The stars are aligned in the museum world just now: the Metropolitan Museum of Art’s The Harlem Renaissance and Transatlantic Modernism is drawing crowds heretofore ignorant of the international scope of the movement, as well as its vast range of talent. The interwar period is also the focus of a revelatory exhibition at the National Portrait Gallery in Washington, DC. Brilliant Exiles: American Women in Paris 1900–1939 brings together images of fifty-seven women—the famous, the lesser known, and the utterly forgotten figures, both Black and white, who left home for Paris, where they changed the face of modernism in, as the catalogue has it, “art . . . literature, dance, publishing, fashion, music, journalism, and theater.” A bold claim? Yes, and a convincing one.

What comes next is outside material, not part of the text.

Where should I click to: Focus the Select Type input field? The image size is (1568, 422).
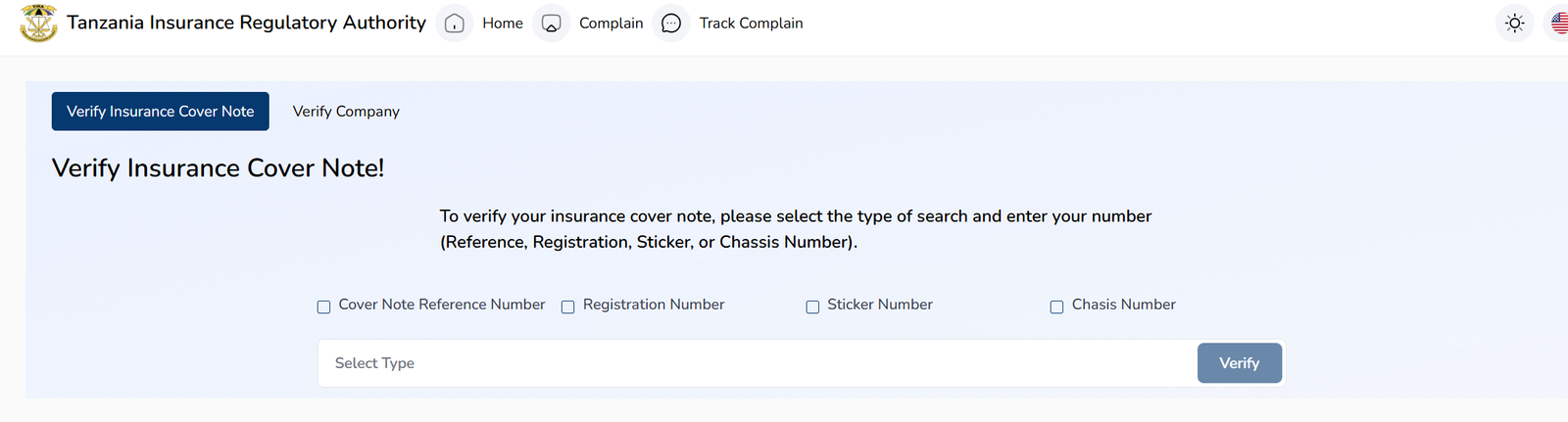coord(755,363)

The National Portrait Gallery is, of course, the ideal venue for displaying the figures of this lost generation, for unlike the well-known male members of the celebrated Lost Generation, the ways in which these women dressed and presented themselves for camera and canvas were often deliberate and essential signs of their singularity. (Who, after all, can remember or cares what John Dos Passos looked like?) From Sylvia Beach (Fig. 1), publisher of Ulysses, to the cabaret star Florence Emory (1890/1892–1932), personal style was the outward and visible sign of personal reinvention, liberation—and accomplishment. The sheer variety of individual fashions on view is proof of that.

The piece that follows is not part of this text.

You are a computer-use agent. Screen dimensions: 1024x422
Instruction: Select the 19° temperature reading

Paris made them, and they undoubtedly changed Paris (though possibly not for Parisian women, but that is something for the French to research). Paris was the city where Ada Beatrice Queen Victoria Louise Virginia Smith (1894–1984), better known as Bricktop, would teach the Charleston and the Black Bottom to Cole Porter and the Prince of Wales; Paris is where the modernist writer Djuna Barnes (1892–1982), had she not gone there, would have gone mad . . . or madder. A significant number of the brilliant exiles were bisexual like Barnes or lesbian like Natalie Barney (1876–1972), whose salon was both a haven and a launching pad for women (and men) of various sexual persuasions and accomplishments, Edna St. Vincent Millay (1892–1950) and Peggy Guggenheim (Fig. 7) being among the better known included here.
The portraits will draw us in, but the wall labels and excellent catalogue copy by curator Robyn Asleson (with essays by Zakiya R. Adair, Samuel N. Dorf, Tirza True Latimer, and T. Denean Sharpley-Whiting) will keep us here, eager to learn about such visually enticing figures as the African American opera singer Lillian Evanti (Fig. 2) and to discover far more about those we think we know like Isadora Duncan (Fig. 8) and Josephine Baker (Figs. 3, 4).
Later in life Baker was to look back at sailing past Liberty Island on her first trip abroad in 1925. She might have been speaking for any number of brilliant exiles when she wrote, “What was the good of having the statue without the liberty. . . . I preferred the Eiffel Tower, which made no promises.”